The bastards. (they're killing Kenny!)

UPDATE:

and - Krugman on Obama:

Hmm. Do Obama supporters who celebrate his hoped-for ability to bring us together realize that “us” includes the insurance and drug lobbies?

O.K., more seriously, it’s actually Mr. Obama who’s being unrealistic here, believing that the insurance and drug industries — which are, in large part, the cause of our health care problems — will be willing to play a constructive role in health reform. The fact is that there’s no way to reduce the gross wastefulness of our health system without also reducing the profits of the industries that generate the waste.

As a result, drug and insurance companies — backed by the conservative movement as a whole — will be implacably opposed to any significant reforms. And what would Mr. Obama do then? “I’ll get on television and say Harry and Louise are lying,” he says. I’m sure the lobbyists are terrified.

As health care goes, so goes the rest of the progressive agenda. Anyone who thinks that the next president can achieve real change without bitter confrontation is living in a fantasy world.

Which brings me to a big worry about Mr. Obama: in an important sense, he has in effect become the anti-change candidate.

There’s a strong populist tide running in America right now. For example, a recent Democracy Corps survey of voter discontent found that the most commonly chosen phrase explaining what’s wrong with the country was “Big businesses get whatever they want in Washington.”

And there’s every reason to believe that the Democrats can win big next year if they run with that populist tide. The latest evidence came from focus groups run by both Fox News and CNN during last week’s Democratic debate: both declared Mr. Edwards the clear winner.

But the news media recoil from populist appeals. The Des Moines Register, which endorsed Mr. Edwards in 2004, rejected him this time on the grounds that his “harsh anti-corporate rhetoric would make it difficult to work with the business community to forge change.”

And while The Register endorsed Hillary Clinton, the prime beneficiary of media distaste for populism has clearly been Mr. Obama, with his message of reconciliation. According to a recent survey by the Project for Excellence in Journalism, Mr. Obama’s coverage has been far more favorable than that of any other candidate.
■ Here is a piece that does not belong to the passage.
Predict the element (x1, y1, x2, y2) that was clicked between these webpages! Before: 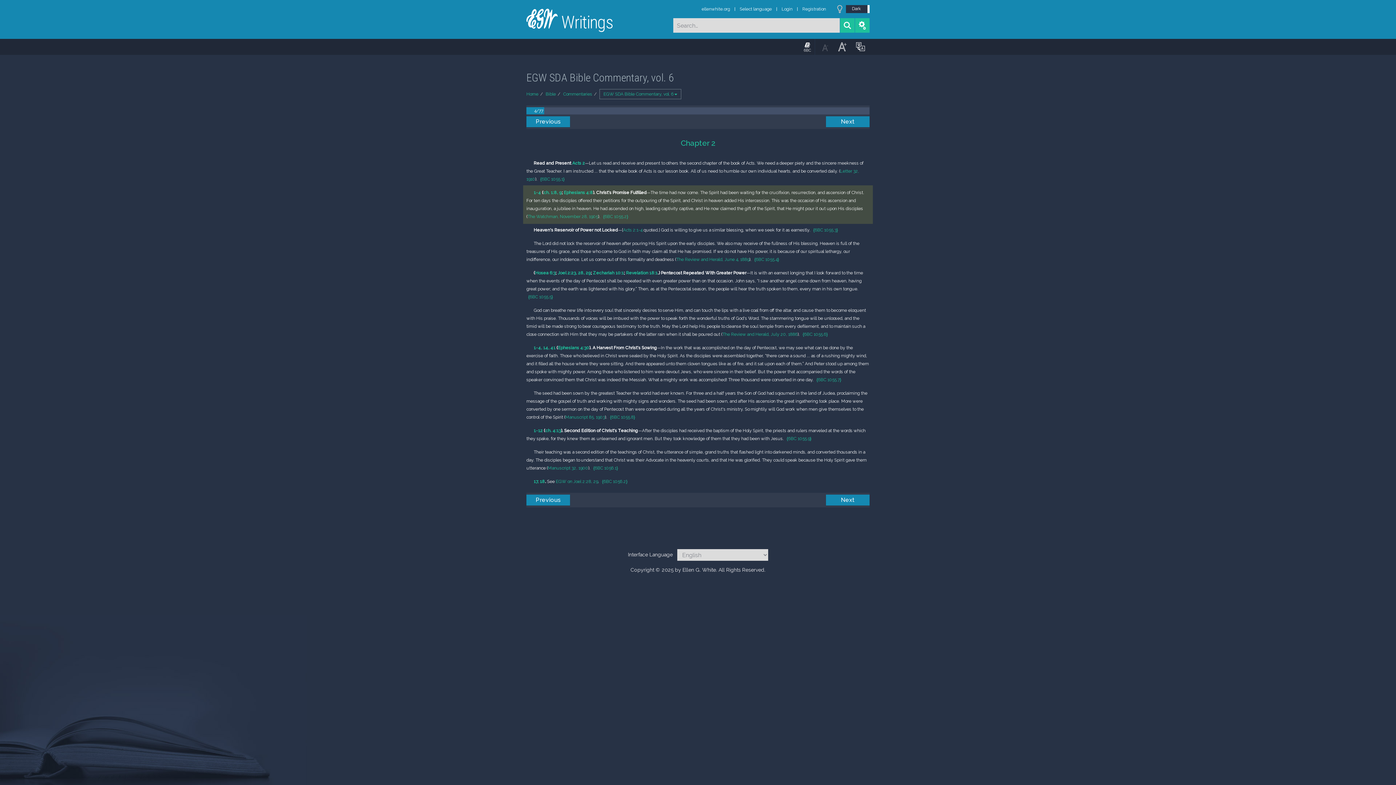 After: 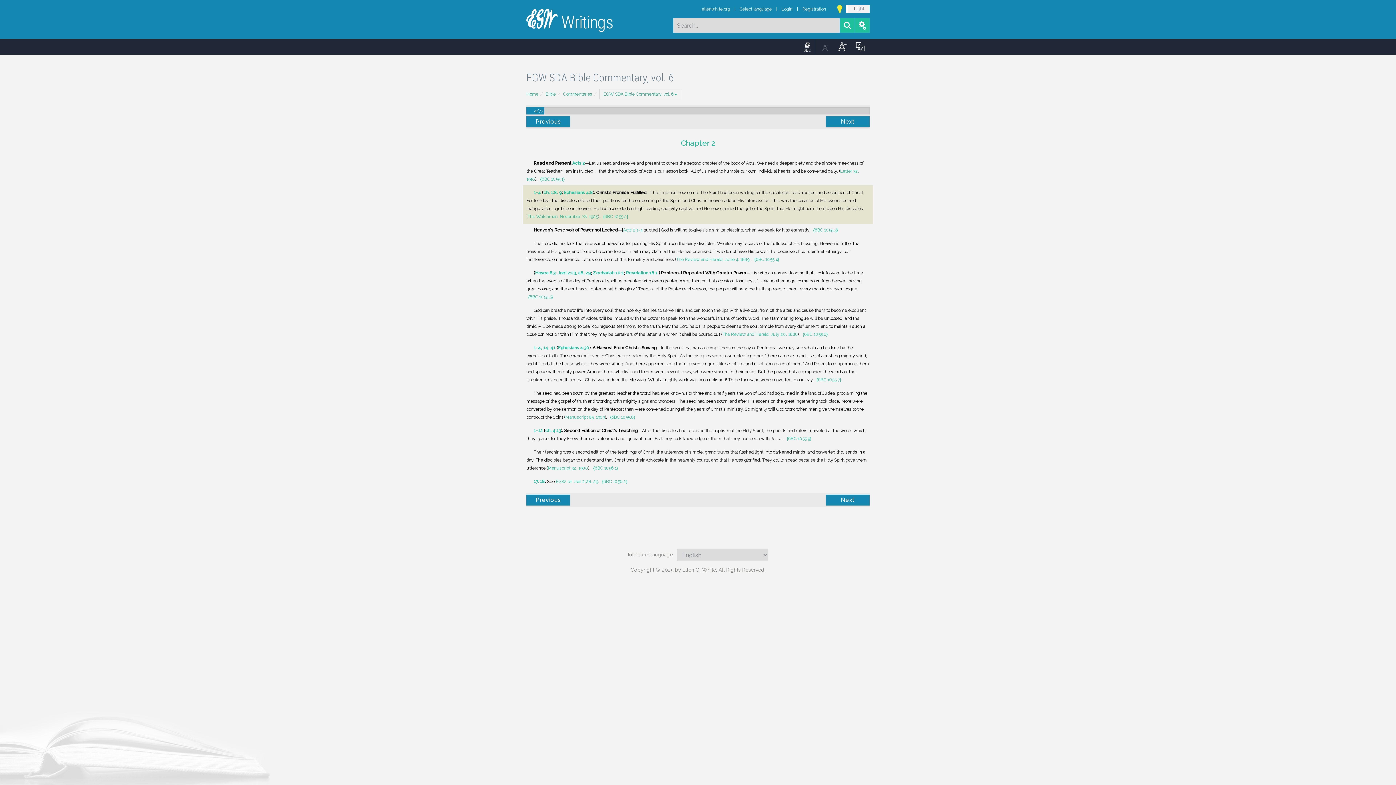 Action: label: Dark
Light bbox: (846, 5, 869, 13)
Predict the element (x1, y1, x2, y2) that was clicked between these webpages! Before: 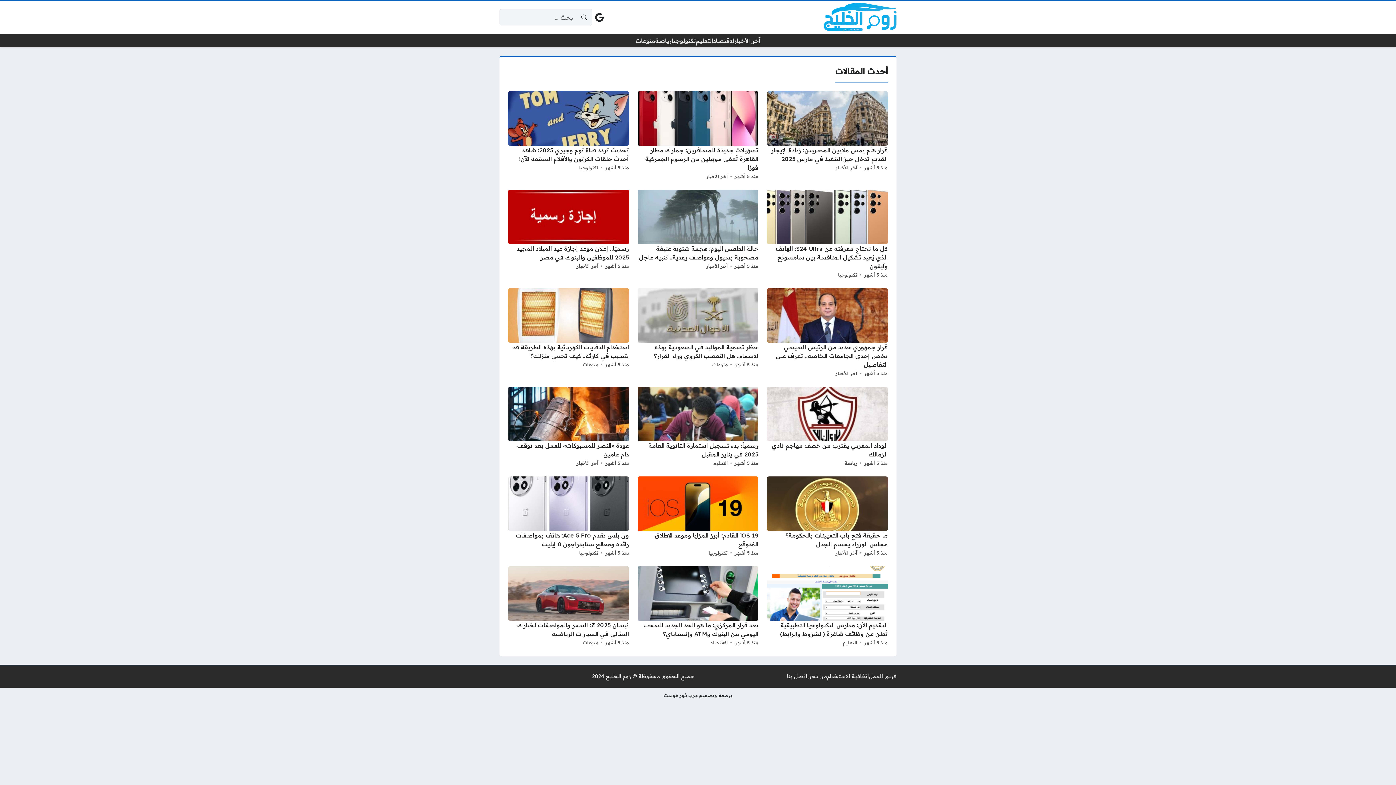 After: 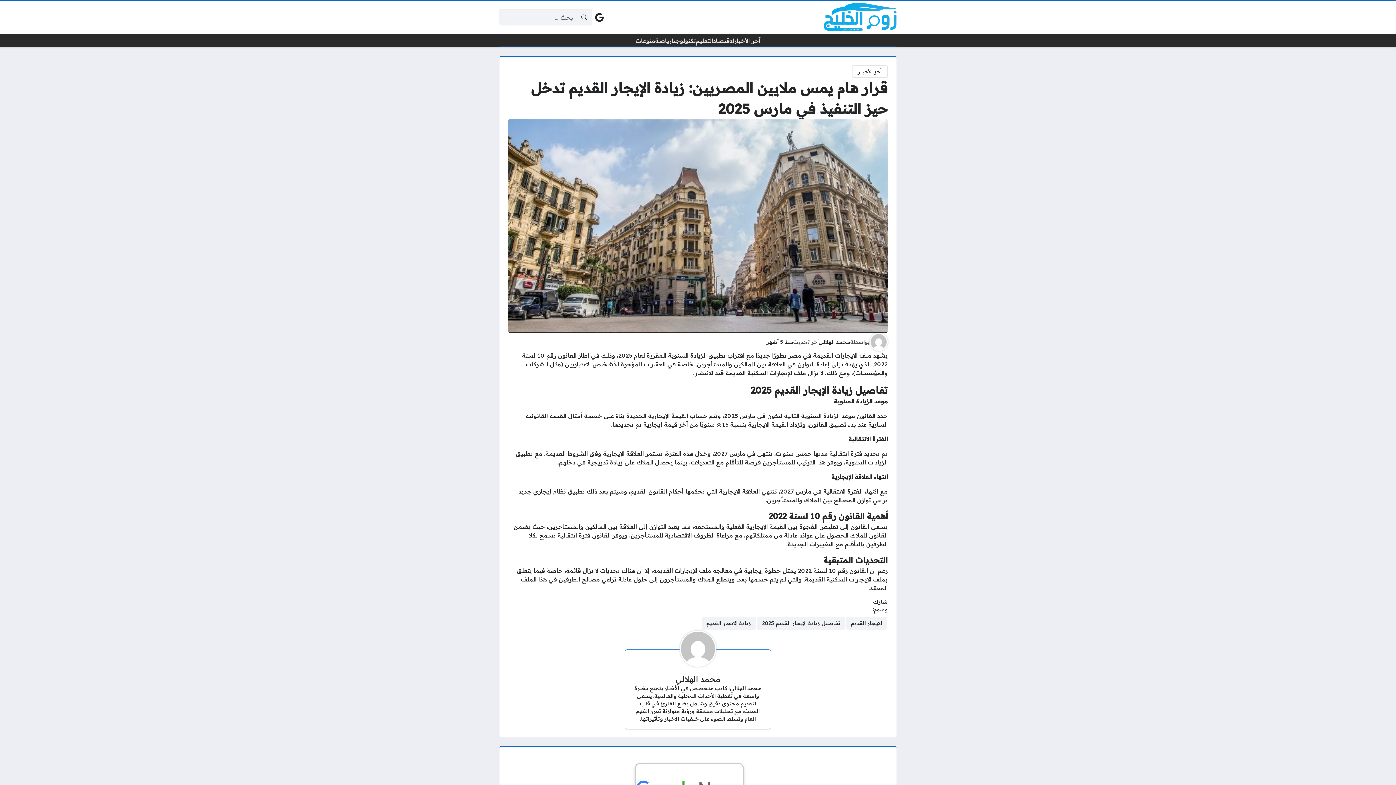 Action: bbox: (767, 91, 888, 180)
So what happens if Mr. Obama is the nominee?

He will probably win — but not as big as a candidate who ran on a more populist platform. Let’s be blunt: pundits who say that what voters really want is a candidate who makes them feel good, that they want an end to harsh partisanship, are projecting their own desires onto the public.

And nothing Mr. Obama has said suggests that he appreciates the bitterness of the battles he will have to fight if he does become president, and tries to get anything done.


Got that right! The one thing we don't need is a naif who wants to bring the Insurance Corps and the energy Corps to the table when we are trying to reboot the Constitution and the Rule of Law.

2 Comments:

Blogger Woodstock said...

If you really want some terrifying insight into how our government has failed us as left us at the mercy of BigPharma read a book called Generation Rx by Greg Crister. It starts with the legal and FDA "reforms" that made possible the "ask your doctor about the purple pill!" state of medicine we are in today.

And no, no one ever talks about class in this country, you're right. Part of the problem is that in the 1980s Reagan awarded the corporation the same rights, sometimes more, as private citizens. But the major problem is that those who have do not want to share. Since we're far, far, far from the time when those who have even tenuously "worked" for what they have (think Paris Hilton as fourth generation "new rich") it sort of makes me wonder why they think they have a right to have more.

8:45 AM, January 10, 2008  
Blogger SB Gypsy said...

Because they're Bush's base - The Have-mores! They got him in, and darn it, they want their due. He's happy to give it to them, via Halliburton et al.